Yes, it's still a real issue.

1. Even with financial assistance programs, etc., many men can't afford PrEP yet. While certain classes of plans, primarily individual and marketplace plans, must offer a set of essential benefits, including prescription drugs, that rule does not apply to all group plans (like those offered by employers). One large local company here, for instance, offers its employees a prescription benefit that only covers generic drugs and only when purchased through CVS (which is also their designated pharmacy benefits coordinator). I'm sure they get a steep discount on the cost of those drugs, but it means non-generic medications just are not covered.

2. A small number of people can't tolerate PrEP. They're a very small subset of people, but it's nonetheless very real for them.

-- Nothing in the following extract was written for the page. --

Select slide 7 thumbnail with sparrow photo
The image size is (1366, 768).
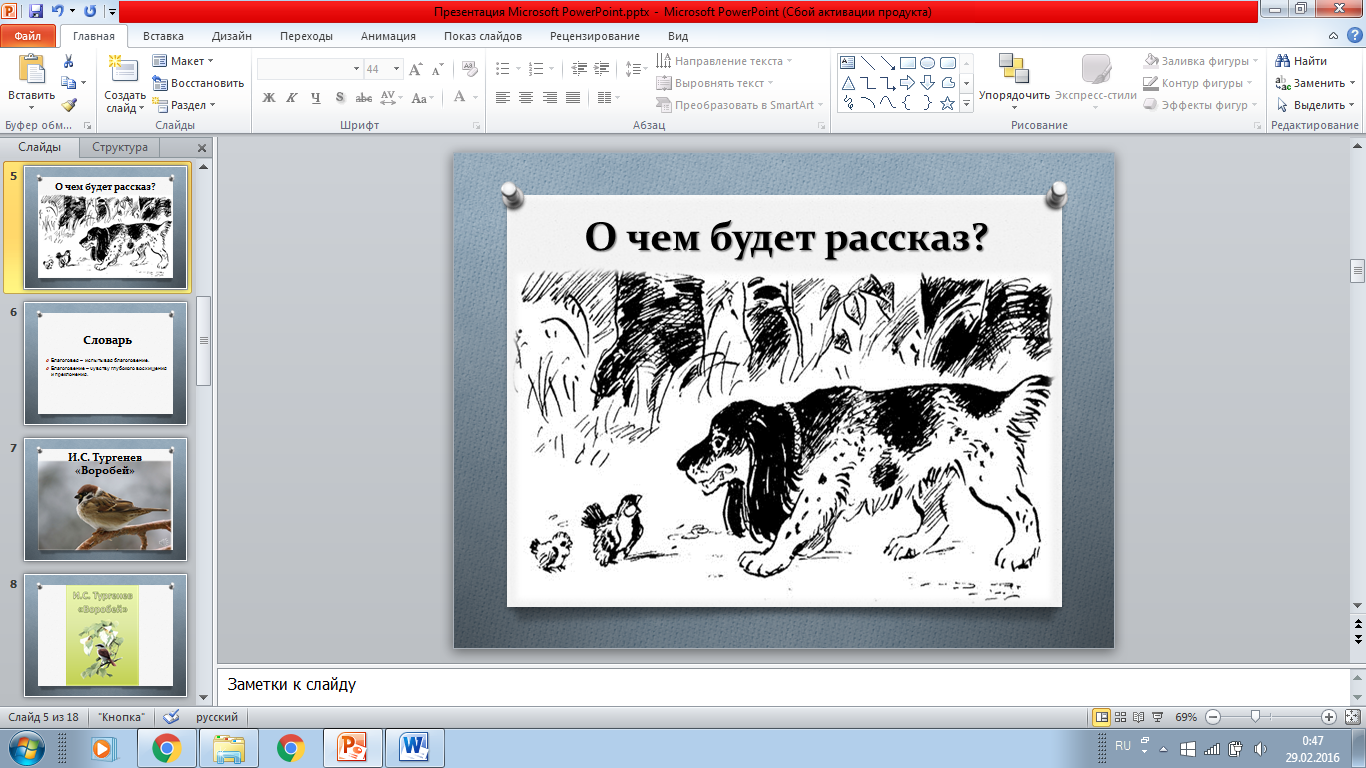[x=105, y=499]
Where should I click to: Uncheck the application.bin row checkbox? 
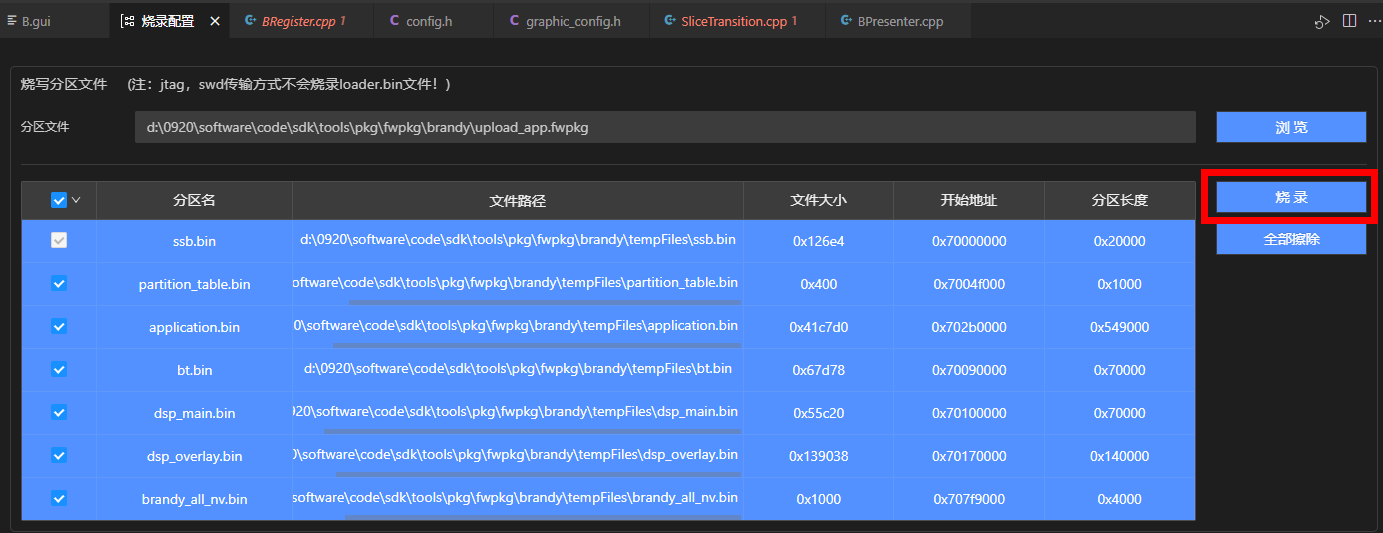coord(59,326)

3. Many younger people are on their parents' health care plans (which, under the ACA, have to allow parents to cover kids up to age 26 under most circumstances). Quite a few of them aren't out to their parents, or even if they are, they're not eager for them to find out they're sexually active to the point of needing PrEP. 

4. PrEP doesn't protect against anything except HIV.

5. Despite, as you said, the fact that many poz men are undetectable, many are not. You need only look around on this site to see the number of men who brag about being poz and unmedicated, and having "Don't Ask Don't Tell" or "Not sure, probably Neg" as a status, to realize there are a lot of opportunities for infection out there.

Undoubtedly condom usage has dropped in the gay community from its peak (whevever that was, probably sometime in the 90's). But the fact that HIV infections continue to happen, and in some areas are rising, is an indication that condoms, for many men, still make considerable sense. 

Fully agree and I'm not arguing the point of unfair access to healthcare or any of your points here -- just saying I don't know many (or any) men playing safe these days, and so i was questioning the need to "come out" as a barebacker.